Alaa El Aswany : Ce sont des scènes égyptiennes, pas l'Égypte. On ne doit pas tirer de conclusions générales d'une oeuvre de fiction. Je pars de scènes, de sentiments, de moments, de personnes.

lepoint.fr : Votre dernier livre publié est un recueil de nouvelles. Votre approche est-elle différente quand vous produisez des romans comme L'Immeuble Yacoubian ou Chicago?

Alaa El Aswany : C'est un art absolument différent. La nouvelle, c'est comme la poésie, une inspiration. Elle tombe sur la tête comme une pomme. Le roman, c'est différent, je travaille chaque jour dessus pendant deux ou trois ans pour le faire sortir de mon coeur et de ma mémoire.

lepoint.fr : Vous parlez couramment le français.

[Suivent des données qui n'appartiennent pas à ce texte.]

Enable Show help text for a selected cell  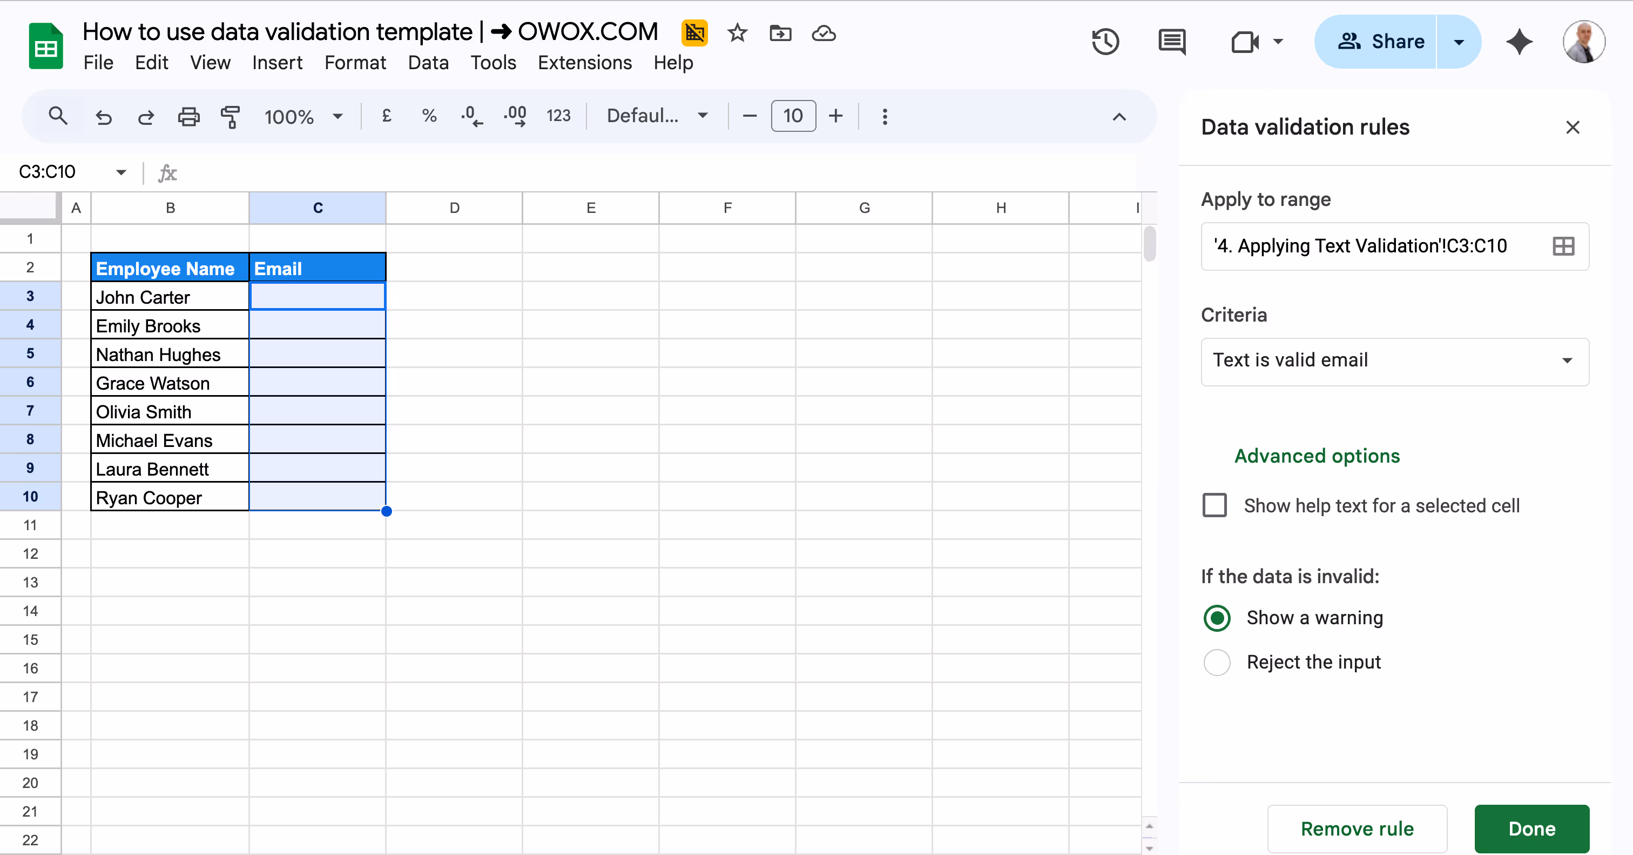(1214, 506)
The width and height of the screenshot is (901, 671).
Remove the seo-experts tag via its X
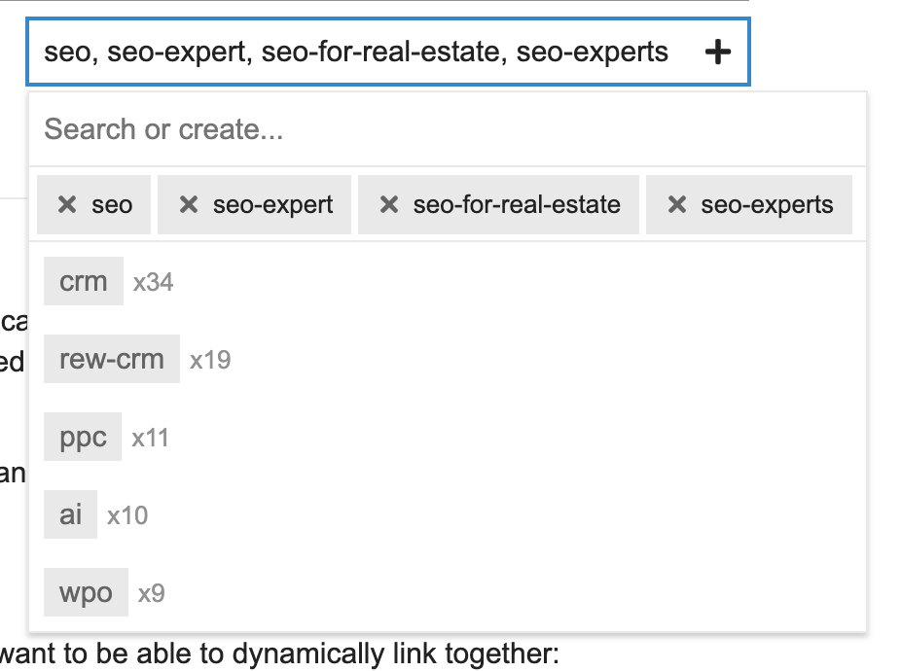[677, 205]
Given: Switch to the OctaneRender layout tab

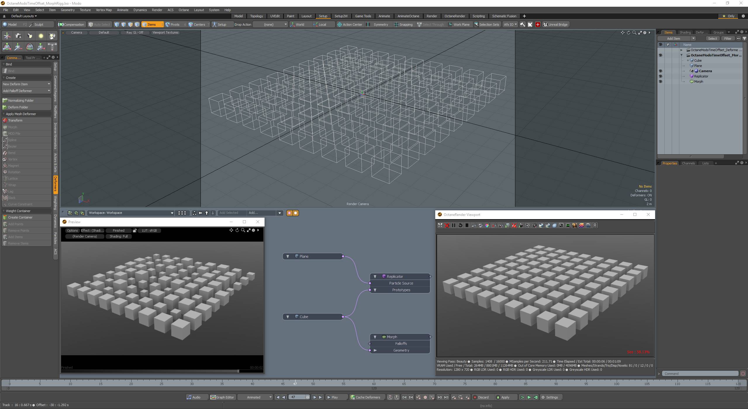Looking at the screenshot, I should click(x=455, y=16).
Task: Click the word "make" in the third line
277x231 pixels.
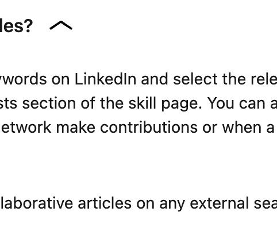Action: point(76,128)
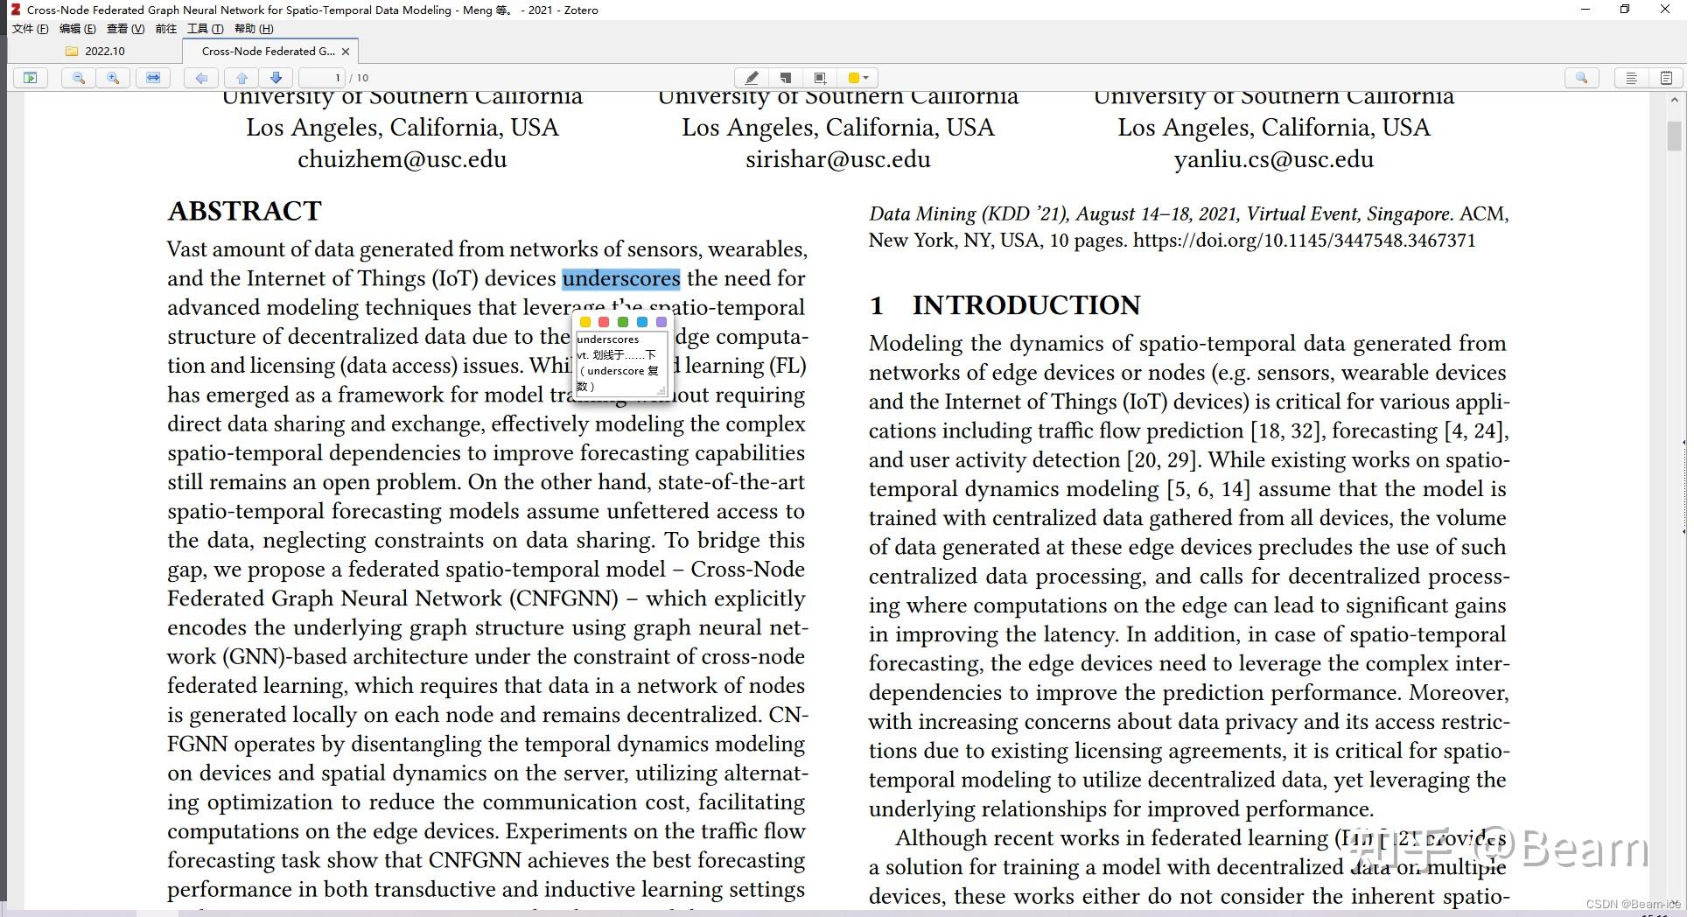Select the highlight text annotation tool

pyautogui.click(x=751, y=78)
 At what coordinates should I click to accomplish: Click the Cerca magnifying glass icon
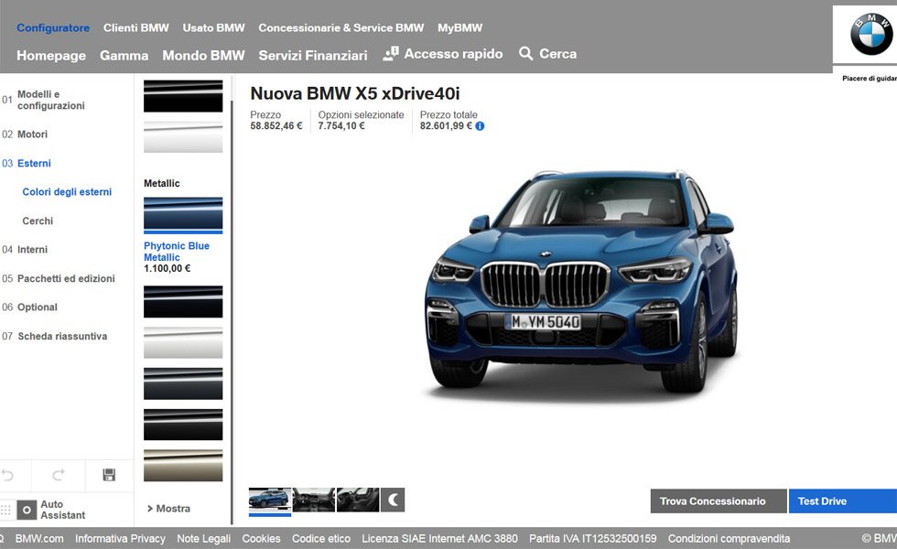[x=525, y=54]
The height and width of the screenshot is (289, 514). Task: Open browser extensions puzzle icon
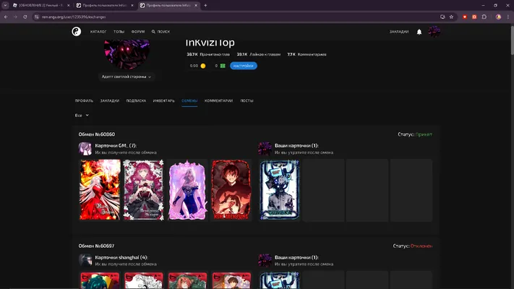tap(484, 17)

Quelle a été pour vous l'influence de cette langue?

Alaa El Aswany : Immense. Être francophone a été une grande chance pour moi. J'ai été influencé très tôt par la littérature française. La première fois que j'ai étudié les Caractères de La Bruyère, j'ai compris qu'on pouvait dessiner un visage avec les mots. La langue française est beaucoup plus qu'une langue, c'est une culture. Il y a des langues qui sont seulement un moyen de communication, et d'autres qui contiennent une vision du monde. La culture française a énormément influencé la culture égyptienne. Être francophone en Égypte, jusqu'à aujourd'hui, voulait dire venir d'une grande famille. J'appartiens à la cinquième génération francophone de ma famille. Mon fils et mes deux filles vont dans des écoles françaises. Jusqu'à la fin des années soixante-dix, les francophones égyptiens appartenaient à la classe la plus éduquée et la plus riche. Aujourd'hui, ils sont seulement les plus éduqués. Parce que les plus riches n'ont plus le goût de la langue française mais plutôt une fascination incroyable pour l'éducation américaine... Ce sont deux classes sociales avec deux visions du monde très différentes.

lepoint.fr : Pouvez-vous me dire quelques mots de votre prochain projet?

Alaa El Aswany : C'est dangereux ! Ce qui me pousse à travailler pendant deux ou trois ans, c'est la conviction que j'ai une idée très forte, une idée géniale. Si je vous la dis et que je lis sur votre visage que ce n'est pas grand-chose, je risquerais d'être vraiment triste et d'abandonner le travail... Ce que je peux vous dire, c'est que j'essaie de ne pas me répéter. Cela se passera en Égypte, mais cette fois dans les années quarante. J'essaie sans cesse de découvrir des voies, des routes que je n'ai jamais explorées avant...

J'aurais voulu être égyptien , traduit de l'arabe (Égypte) par Gilles Gauthier, Actes Sud, 2009. 208 p.